Method: Initial studies of chondrocyte expansion were performed in mature mice, with cells expanded at either atmospheric oxygen tension (21%) or 5% 02 in monolayer cultures. Chondrogenic differentiation was subsequently assessed via micromass culture. Having determined that oxygen tension influences murine chondrocyte expansion and differentiation, similar studies were conducted using adult human chondrocytes taken from knee arthroplasty off-cuts, with mRNA expression of select genes involved in the chondrogenic program analyzed by q-PCR.

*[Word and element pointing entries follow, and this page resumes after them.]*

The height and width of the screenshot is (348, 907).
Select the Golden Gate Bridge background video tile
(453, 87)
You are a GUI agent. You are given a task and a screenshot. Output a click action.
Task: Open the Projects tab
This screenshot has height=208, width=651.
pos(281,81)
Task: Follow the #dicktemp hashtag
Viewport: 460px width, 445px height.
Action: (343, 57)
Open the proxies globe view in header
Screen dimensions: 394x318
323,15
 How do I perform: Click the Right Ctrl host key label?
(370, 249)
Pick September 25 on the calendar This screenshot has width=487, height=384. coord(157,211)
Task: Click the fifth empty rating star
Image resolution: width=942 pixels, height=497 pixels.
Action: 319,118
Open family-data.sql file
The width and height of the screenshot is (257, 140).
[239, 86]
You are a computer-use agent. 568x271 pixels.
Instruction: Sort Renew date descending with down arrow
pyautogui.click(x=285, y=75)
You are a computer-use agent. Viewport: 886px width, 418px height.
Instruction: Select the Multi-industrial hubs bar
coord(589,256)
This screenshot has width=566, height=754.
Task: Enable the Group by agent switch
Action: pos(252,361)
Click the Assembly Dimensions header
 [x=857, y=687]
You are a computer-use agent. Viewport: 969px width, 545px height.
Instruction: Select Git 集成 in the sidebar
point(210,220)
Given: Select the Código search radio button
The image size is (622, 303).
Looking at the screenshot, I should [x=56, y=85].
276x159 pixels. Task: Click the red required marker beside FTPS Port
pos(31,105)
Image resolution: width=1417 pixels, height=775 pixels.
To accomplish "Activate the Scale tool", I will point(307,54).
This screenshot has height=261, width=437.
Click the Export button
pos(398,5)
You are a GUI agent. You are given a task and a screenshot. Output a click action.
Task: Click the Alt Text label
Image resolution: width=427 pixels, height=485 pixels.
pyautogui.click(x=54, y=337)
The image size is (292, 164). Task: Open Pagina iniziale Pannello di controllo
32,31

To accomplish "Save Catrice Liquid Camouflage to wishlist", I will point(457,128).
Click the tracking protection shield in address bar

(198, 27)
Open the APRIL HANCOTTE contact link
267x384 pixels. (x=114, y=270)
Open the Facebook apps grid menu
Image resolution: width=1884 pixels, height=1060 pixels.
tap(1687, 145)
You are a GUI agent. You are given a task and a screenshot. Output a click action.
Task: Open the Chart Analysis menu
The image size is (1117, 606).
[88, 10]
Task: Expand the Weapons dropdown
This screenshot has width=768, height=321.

Results: Cellular morphology was improved in hypoxic culture, with a markedly more fibroblastic appearance seen after greater than 2 passages in 21% O2. Micromass cultures maintained in hypoxic conditions demonstrated stronger staining with Alcian blue, indicating stronger expression of cartilaginous glycosaminoglycans. Collagen type II mRNA expression was two-fold higher in cells expanded at 5% as compared to expansion at 21% O2. Micromass cultures grown at 21% O2 showed up to a twofold increase in the tissue content of glycosaminoglycans when formed with cells expanded at 5% instead of 21% O2. However, no differences in the mRNA expression or staining for collagen type II protein were observed in these micromass cultures. Hypoxia (5% O2) applied during micromass cultures gave rise to tissues with low contents of glycosaminoglycans.

Conclusion: In-vivo, chondrocytes are adapted to a hypoxic environment. Taking this into account, applying 5% O2 in the expansion phase in the course of cell-based cartilage repair strategies, may result in a repair tissue with higher quality by increasing the content of glycosaminoglycans.